- **STATED PROBLEM**: Please write out the listing below as a numbered list, starting with its first line and going on through the line with "coord(482,85)", both ends included. Skip blank lines and leave the pictures out.

begin EXERCISE MATERIAL

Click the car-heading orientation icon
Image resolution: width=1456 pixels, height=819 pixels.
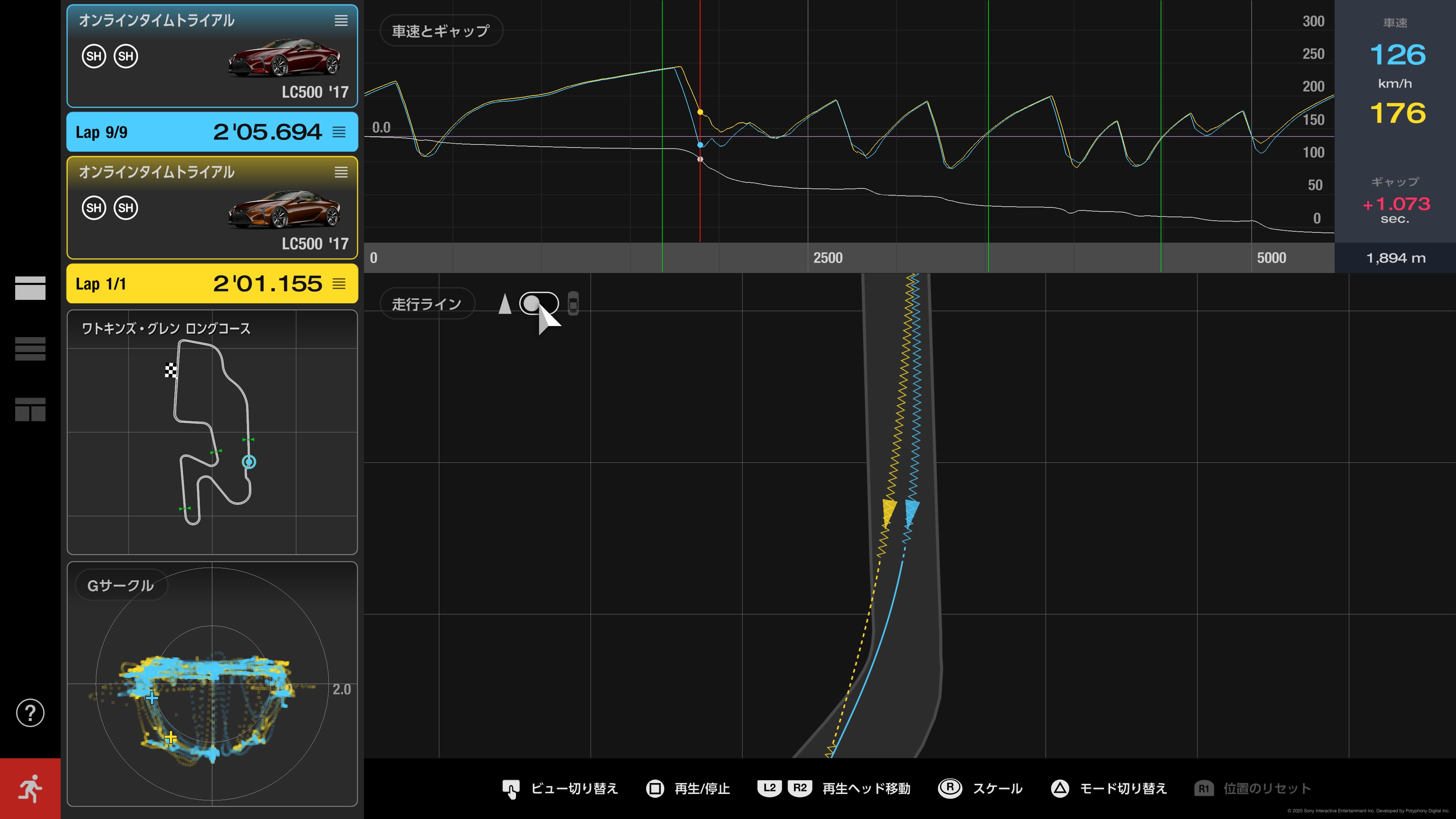[573, 303]
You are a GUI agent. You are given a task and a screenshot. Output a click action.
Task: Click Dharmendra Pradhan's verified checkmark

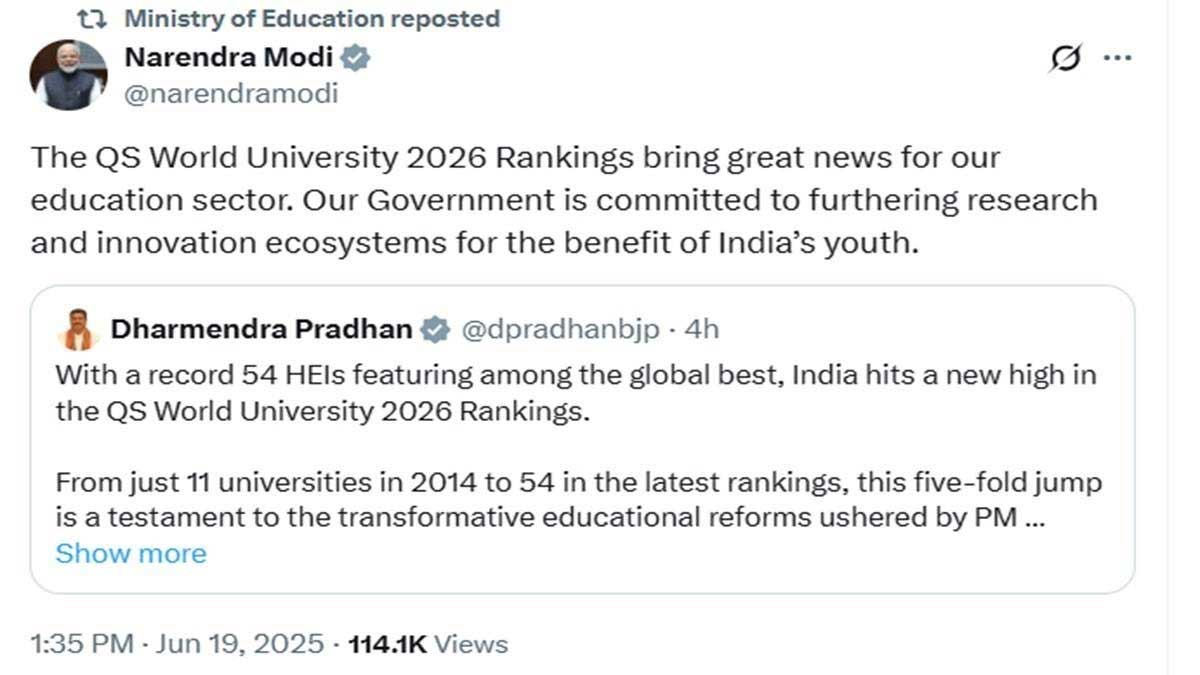434,328
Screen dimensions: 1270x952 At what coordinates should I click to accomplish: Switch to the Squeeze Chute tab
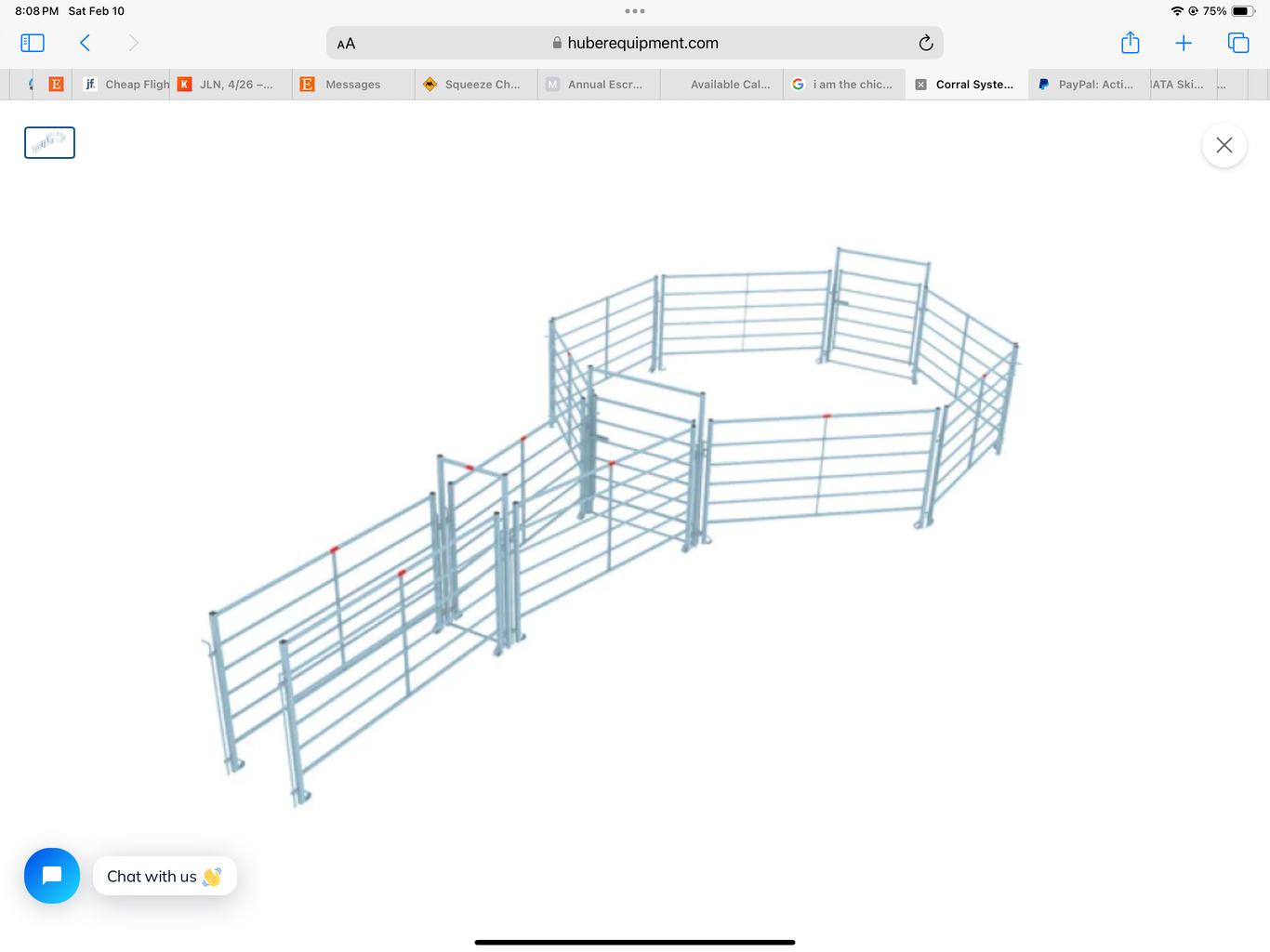coord(482,85)
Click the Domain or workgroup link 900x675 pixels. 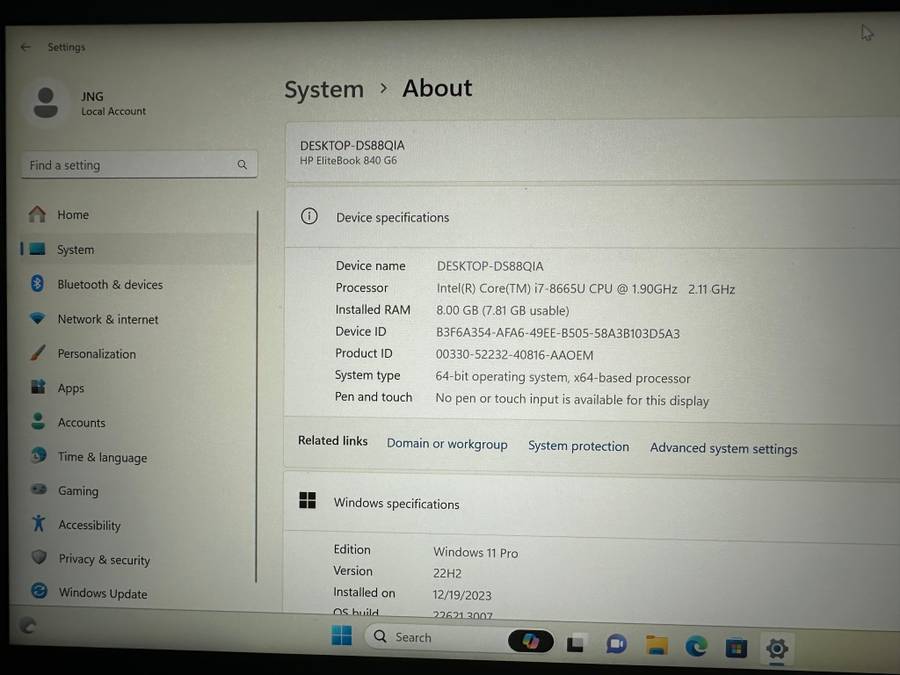pos(447,444)
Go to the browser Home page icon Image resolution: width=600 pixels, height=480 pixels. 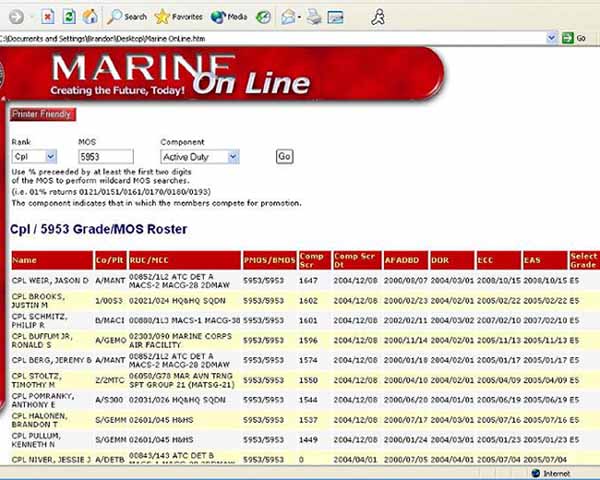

end EXERCISE MATERIAL

- **EXERCISE OUTPUT**:
1. Click the car-heading orientation icon
2. Image resolution: width=1456 pixels, height=819 pixels.
3. [573, 303]
4. You are a GUI agent. You are given a task and a screenshot. Output a click action.
5. Task: Click Dharmendra Pradhan's verified checkmark
6. 434,328
7. Screen dimensions: 1270x952 At what coordinates should I click to accomplish: Switch to the Squeeze Chute tab
8. coord(482,85)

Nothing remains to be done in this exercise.